Today is my fiftieth article so far in the One Synthesizer Sound Every Day series that I started on January 5, 2011. Throughout the process of presenting these sounds, I have been learning about new instruments, old instruments, and reflecting on my personal music technology background and philosophy. Today as musicians, we experience a vast wealth of sonic possibilities never before possible throughout history. How do artists that are fortunate enough to experience and participate in the invention and use of these instruments find a distinct voice?
This is something that I have pondered since my childhood exposure to synthesis in the 80s. My dad brought home Tomita records and a friend exposed me to Wendy Carlos, Jean Michel Jarre, and Laurie Anderson. This led me to my first synthesizer; a Moog Rogue monophonic with a broken key. Next, after disciplined savings, came a Korg Poly-800. Polyphony and MIDI implementation opened up a new realm of possibilities, but I missed the expression of tactile controls. Unfortunately, the replacement of costly knobs and sliders with cheap LED displays and a few buttons was an industry trend by the time I started performing regularly as a keyboardist.

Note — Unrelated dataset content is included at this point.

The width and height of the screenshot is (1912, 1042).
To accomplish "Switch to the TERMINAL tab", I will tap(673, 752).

By the early 90s, sampling overshadowed synthesis. Many chose, and still choose, to use samplers to play analog and acoustic sounds rather than lug the instruments themselves. These are often choices of convenience rather than an aesthetic decision. I became, as many of us did, frustrated by these “slabs”; featureless keyboards with hundreds of presets, but only programmable through a two inch wide LCD and minimal set of cold buttons. I largely rejected the “slabs” and looked backwards in time at Hammond organs, the Hohner clavinet, the Rhodes electric piano (my main axe to this day), and my favorite monosynth of all time, the Sequencial Circuits Pro-One. I used processing, such as delay, distortion, wah wah, and a Leslie cabinet to augment the sound of the Rhodes and Pro-One. These instruments are still a dominant voice in my work. Simplicity and expressiveness is what led me to this palette.

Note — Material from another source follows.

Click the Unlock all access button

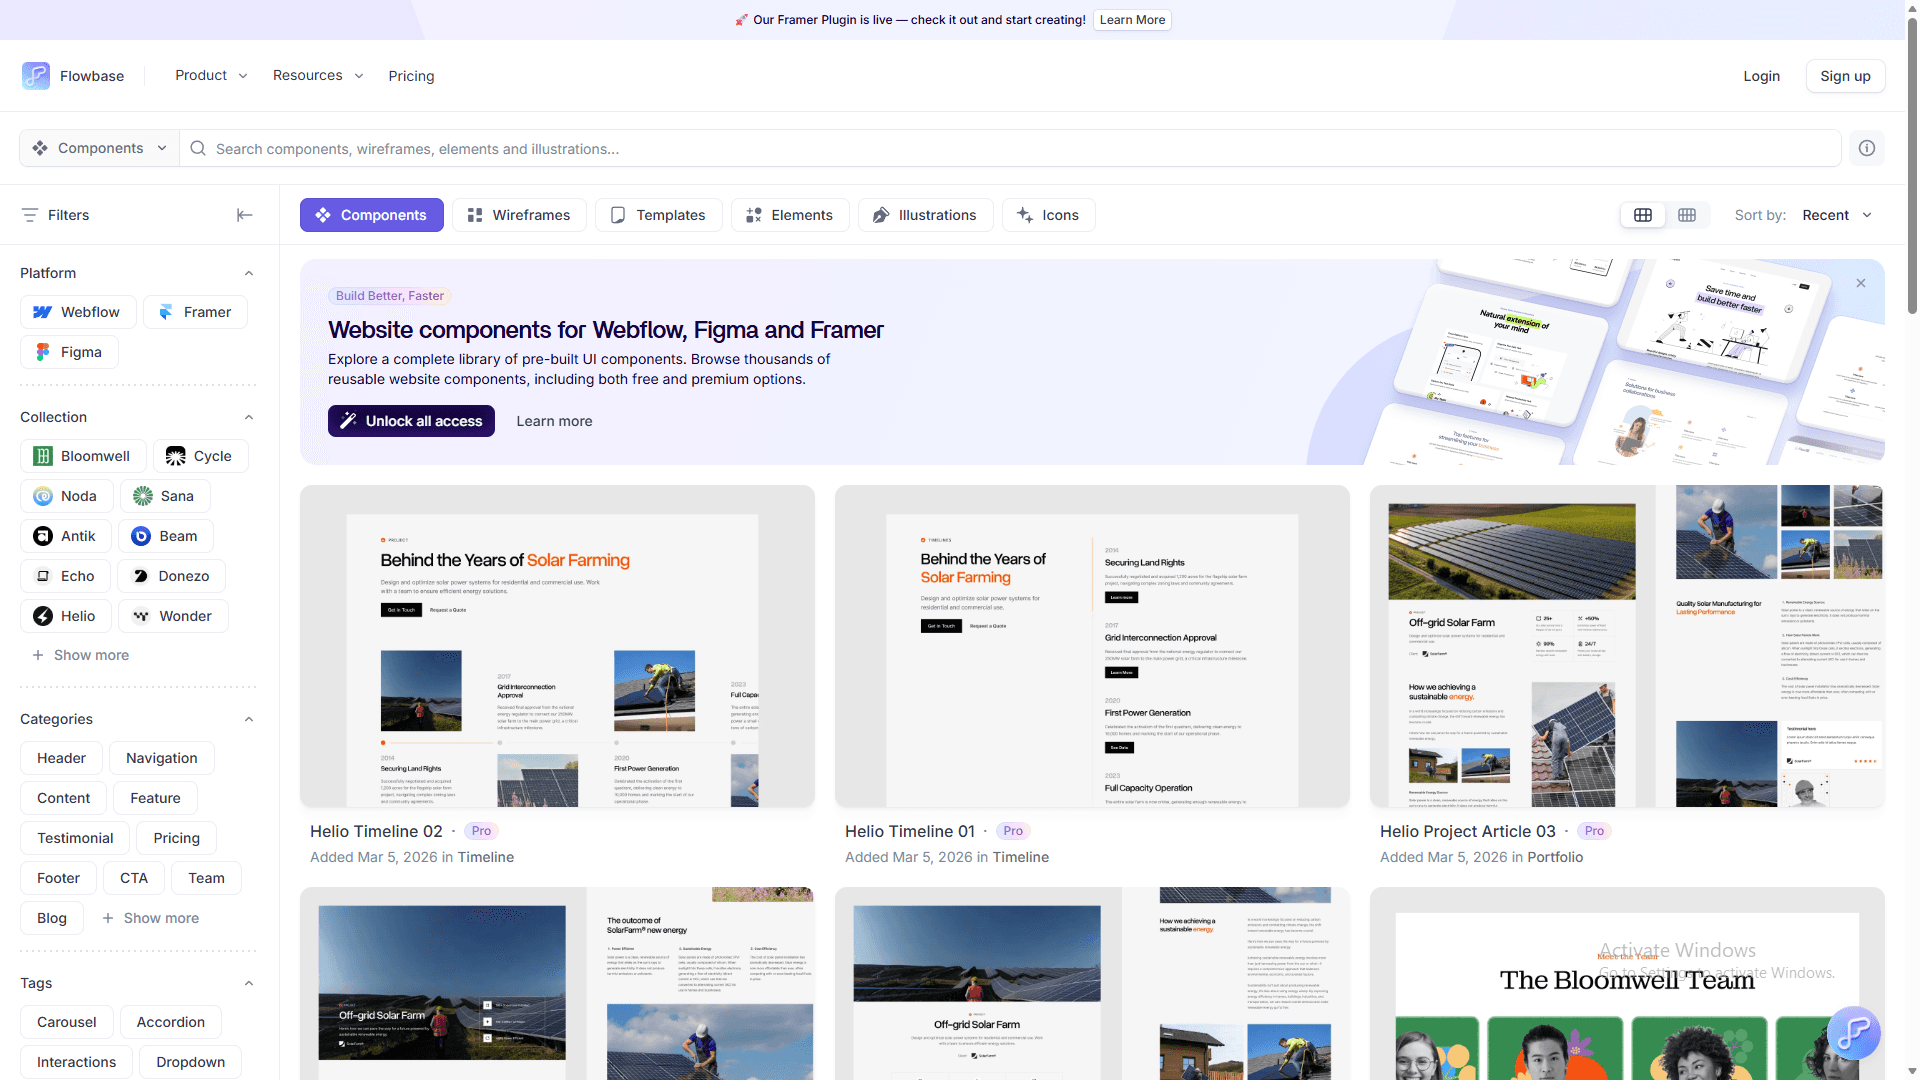coord(411,421)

The key to finding this voice was limitations. I like that the Pro-One has no way to store presets, no MIDI, and needs to be tuned. I have learned to use it expressively and quickly dial in approximations of the sounds I’m after. The Rhodes is limited to one sound, but it’s mechanically velocity sensitive – much more dynamic than a mere 128 possible levels of loudness. We are easily lured into embracing magnificent technological devices that can do everything and more than the last thing, but is this what’s best for our musical psyches? Personally I aim to discover new ways of using my instruments. With the lack of sonic limitations that many new instruments achieve, every way you use them is new. New discoveries are a button press away. There’s no path to discovery, it’s just there at one’s fingertips. I need the path. Along the path we learn, experiment, develop, gain experience, and ultimately become better musical communicators.

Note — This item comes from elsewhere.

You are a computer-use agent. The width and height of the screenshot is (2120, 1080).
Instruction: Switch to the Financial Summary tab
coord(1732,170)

The One Synthesizer Sound Every Day project has initiated a period of exploration for me. I have opened myself up to the possibilities offered by a new subset of instrumentation. While this is a fascinating time and I have already begun composing music with these textures, I understand that I will need to scale down the possibilities and create a new set of limitations in order to find a path to producing meaningful work.